In relevance to advanced nuclear fuel recycling, we investigated the structural chemistry of UO2(NO3)2 coordination polymers bearing trans-1,4-cyclohexanediamine-based cyclic/acyclic diamides/dicarbamide cross-linkers (L1–L6) to know how the ligand structure impacts precipitation behavior of UO22+ from HNO3(aq). In a similar manner to the γ-lactam analogue (L2) we reported previously, 1D coordination polymers of [UO2(NO3)2(Lx)]n were obtained in the use of any Lx’s having β-/δ-lactam (L1, L3), acetamide (L4), propionamide (L5), and N,N,N′-trimethylcarbamide (L6) terminals. These compounds exhibit the typical structural features of uranyl nitrates. Indeed, [UO2(NO3)2(Lx)]n (x = 2–6) deposited in 71–90% yield from 3 M HNO3(aq).

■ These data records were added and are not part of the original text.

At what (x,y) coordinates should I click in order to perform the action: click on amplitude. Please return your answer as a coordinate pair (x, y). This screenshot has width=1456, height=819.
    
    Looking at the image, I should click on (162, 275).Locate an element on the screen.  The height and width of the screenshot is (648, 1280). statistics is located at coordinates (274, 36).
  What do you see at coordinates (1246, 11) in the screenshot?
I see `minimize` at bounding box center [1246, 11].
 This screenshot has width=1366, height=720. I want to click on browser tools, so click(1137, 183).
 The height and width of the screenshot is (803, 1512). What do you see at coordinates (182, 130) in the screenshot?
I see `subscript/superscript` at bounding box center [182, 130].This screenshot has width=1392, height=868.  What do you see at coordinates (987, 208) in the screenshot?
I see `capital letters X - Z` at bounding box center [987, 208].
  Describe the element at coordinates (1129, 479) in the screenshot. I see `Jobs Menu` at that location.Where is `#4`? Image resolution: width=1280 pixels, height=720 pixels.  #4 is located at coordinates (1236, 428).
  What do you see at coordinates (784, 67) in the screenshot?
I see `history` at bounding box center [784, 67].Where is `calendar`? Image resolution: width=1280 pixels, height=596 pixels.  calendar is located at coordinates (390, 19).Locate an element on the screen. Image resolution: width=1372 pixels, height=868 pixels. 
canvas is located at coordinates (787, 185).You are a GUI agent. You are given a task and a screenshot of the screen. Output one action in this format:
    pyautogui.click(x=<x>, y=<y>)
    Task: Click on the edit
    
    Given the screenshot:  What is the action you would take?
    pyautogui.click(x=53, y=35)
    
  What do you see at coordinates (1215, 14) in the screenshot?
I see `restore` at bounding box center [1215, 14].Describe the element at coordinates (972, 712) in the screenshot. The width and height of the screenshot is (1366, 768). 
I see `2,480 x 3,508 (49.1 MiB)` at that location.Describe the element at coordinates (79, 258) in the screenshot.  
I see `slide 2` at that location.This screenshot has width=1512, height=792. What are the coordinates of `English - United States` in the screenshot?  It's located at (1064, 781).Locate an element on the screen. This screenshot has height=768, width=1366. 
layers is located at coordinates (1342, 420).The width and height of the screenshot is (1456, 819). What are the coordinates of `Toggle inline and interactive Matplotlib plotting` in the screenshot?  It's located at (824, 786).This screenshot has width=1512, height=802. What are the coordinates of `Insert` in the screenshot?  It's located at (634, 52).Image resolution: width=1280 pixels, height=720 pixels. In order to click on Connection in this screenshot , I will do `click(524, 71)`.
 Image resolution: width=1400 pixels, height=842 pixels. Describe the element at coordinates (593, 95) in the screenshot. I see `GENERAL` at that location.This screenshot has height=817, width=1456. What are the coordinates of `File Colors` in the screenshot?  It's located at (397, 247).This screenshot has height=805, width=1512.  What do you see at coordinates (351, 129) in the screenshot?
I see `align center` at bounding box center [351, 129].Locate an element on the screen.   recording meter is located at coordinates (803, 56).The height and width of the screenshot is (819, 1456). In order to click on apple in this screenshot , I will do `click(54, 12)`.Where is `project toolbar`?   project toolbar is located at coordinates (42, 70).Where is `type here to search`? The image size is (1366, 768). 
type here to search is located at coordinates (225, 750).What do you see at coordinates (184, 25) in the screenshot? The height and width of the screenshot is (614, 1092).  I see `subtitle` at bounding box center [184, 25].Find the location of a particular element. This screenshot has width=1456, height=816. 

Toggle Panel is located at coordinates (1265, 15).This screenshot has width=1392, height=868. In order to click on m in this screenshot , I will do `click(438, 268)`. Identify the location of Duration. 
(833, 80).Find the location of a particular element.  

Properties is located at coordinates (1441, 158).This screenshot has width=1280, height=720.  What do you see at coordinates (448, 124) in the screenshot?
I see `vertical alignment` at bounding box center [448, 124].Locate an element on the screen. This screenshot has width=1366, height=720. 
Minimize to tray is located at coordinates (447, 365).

In contrast, no [UO2(NO3)2(L1)]n precipitated under the same condition. The packing efficiency of [UO2(NO3)2(Lx)]n and the electronic nature of Lx seem to control the solubility of [UO2(NO3)2(Lx)]n. Reaction kinetics of precipitation of [UO2(NO3)2(Lx)]n with the cyclic diamides (L2 and L3) was faster than that of the acyclic diamides (L4 and L5), being associated with the rotational isomerism around the amide C–N bonds occurring only in the latter series. Despite the availability of similar E–Z isomerism, the precipitation kinetics in the use of dicarbamide L6 was as rapid as the cyclic amides (L2, L3), being ascribed to the lower energy barrier in its C–N bond rotation compared with those in the acyclic diamides (L4, L5).